I tend to have a really difficult time with poetry. I’ve never been much of a fan; the (seemingly) random line breaks, punctuation, capitalization, etc. usually just confuse me so often I don’t know what to do with poetry when I’m made to read it. The poems in Phantom Noise are not all that different for me.
One poem, Wading Out, did manage to stand out for me.
…the months turning
into years gone by and still I’m down there slogging
shoulder-deep into the shit, my old platoon
with another year of bullets and mortars and missions
dragging them further in, my lieutenant so far down
I can’t reach him anymore, my squad leader hunting
for souls that would mark him and drag him under
completely, better than any bottle of whiskey.
And I keep telling myself that if I walk far enough
or long enough someday I’ll come out the other side.
But will Jax and Bosch and my lieutenant make it, too?

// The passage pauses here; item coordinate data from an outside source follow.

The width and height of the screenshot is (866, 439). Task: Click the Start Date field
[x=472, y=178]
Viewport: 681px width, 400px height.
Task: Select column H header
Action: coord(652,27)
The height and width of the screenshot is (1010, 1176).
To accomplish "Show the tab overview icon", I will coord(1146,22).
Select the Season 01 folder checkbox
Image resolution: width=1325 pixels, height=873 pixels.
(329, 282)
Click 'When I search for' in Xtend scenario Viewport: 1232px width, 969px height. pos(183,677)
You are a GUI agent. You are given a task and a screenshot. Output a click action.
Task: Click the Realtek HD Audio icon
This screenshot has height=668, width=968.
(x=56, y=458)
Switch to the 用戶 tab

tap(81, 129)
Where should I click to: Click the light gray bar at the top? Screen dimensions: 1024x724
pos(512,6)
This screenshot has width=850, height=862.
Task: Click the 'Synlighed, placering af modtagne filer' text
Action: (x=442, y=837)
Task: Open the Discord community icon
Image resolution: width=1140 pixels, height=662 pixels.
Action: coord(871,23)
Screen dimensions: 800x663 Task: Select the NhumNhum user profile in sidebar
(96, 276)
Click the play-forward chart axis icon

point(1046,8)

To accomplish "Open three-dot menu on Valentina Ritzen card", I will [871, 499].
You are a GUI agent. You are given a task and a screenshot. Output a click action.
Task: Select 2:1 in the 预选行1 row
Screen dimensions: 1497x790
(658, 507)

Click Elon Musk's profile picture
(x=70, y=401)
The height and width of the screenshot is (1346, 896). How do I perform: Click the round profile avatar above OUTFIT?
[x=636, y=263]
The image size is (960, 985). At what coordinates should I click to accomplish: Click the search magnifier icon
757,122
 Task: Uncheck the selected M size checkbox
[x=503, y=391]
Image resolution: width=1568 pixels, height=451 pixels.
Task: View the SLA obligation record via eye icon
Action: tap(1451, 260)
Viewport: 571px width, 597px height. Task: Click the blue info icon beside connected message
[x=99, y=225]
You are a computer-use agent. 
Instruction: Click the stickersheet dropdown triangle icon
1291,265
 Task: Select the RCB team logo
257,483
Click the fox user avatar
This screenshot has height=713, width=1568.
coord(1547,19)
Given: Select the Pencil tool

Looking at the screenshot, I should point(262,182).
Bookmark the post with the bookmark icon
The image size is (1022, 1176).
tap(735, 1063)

If one day we find ourselves poolside in California,
the day as bright as this one, how will we hose ourselves off
to remove the stench, standing around a barbeque
talking football-how? (Turner 47-48).
As I was reading the above quote, I was reminded of an article a friend of mine posted on his facebook a while back. Sadly, I couldn’t find the article again, but it was about soldiers returning from war having wanted nothing but to see their loved ones again finding that returning to civilian life is a complete let down. They come home and they are expected to be the same person they were before they left. Life becomes dull and things that were once important (and continue to be important to their loved ones) don’t matter the way they used to. These soldiers then spend their days wishing they were back at war longing for home because that longing is full of more hope than the real thing.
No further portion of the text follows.